(Saved data entries)
• • • • •
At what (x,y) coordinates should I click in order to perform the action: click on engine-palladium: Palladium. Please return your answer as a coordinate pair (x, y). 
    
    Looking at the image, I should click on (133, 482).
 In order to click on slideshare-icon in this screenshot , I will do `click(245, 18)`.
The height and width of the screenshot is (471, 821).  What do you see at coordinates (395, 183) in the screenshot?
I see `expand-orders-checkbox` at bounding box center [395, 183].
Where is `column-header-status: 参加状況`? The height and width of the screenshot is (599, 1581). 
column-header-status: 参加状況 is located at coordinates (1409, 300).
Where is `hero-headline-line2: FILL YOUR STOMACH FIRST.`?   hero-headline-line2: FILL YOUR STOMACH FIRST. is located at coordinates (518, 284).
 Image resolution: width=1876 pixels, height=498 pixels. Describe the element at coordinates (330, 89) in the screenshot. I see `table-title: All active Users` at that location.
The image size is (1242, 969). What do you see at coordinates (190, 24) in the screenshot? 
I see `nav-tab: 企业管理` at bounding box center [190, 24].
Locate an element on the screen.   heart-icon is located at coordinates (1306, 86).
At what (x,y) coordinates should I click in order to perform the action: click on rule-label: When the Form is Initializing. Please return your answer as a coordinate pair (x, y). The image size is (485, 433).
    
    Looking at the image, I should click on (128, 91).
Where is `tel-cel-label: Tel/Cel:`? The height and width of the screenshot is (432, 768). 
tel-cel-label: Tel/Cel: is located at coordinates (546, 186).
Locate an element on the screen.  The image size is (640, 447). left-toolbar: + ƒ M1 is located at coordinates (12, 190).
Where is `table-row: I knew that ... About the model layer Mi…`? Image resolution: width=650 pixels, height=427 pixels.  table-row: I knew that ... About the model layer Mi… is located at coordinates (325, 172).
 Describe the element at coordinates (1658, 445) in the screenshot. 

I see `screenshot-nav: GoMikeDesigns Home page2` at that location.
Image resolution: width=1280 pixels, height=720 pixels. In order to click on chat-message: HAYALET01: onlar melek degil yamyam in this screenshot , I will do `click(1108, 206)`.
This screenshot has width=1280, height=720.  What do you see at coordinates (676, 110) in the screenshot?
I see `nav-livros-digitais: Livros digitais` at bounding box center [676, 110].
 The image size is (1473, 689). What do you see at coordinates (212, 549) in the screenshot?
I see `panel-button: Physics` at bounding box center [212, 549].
• • • • •
» Activity
Copy out only the lines of the listing above that contain the string "header".

» Solution for this problem
Where is `column-header-status: 参加状況`? The height and width of the screenshot is (599, 1581). 
column-header-status: 参加状況 is located at coordinates (1409, 300).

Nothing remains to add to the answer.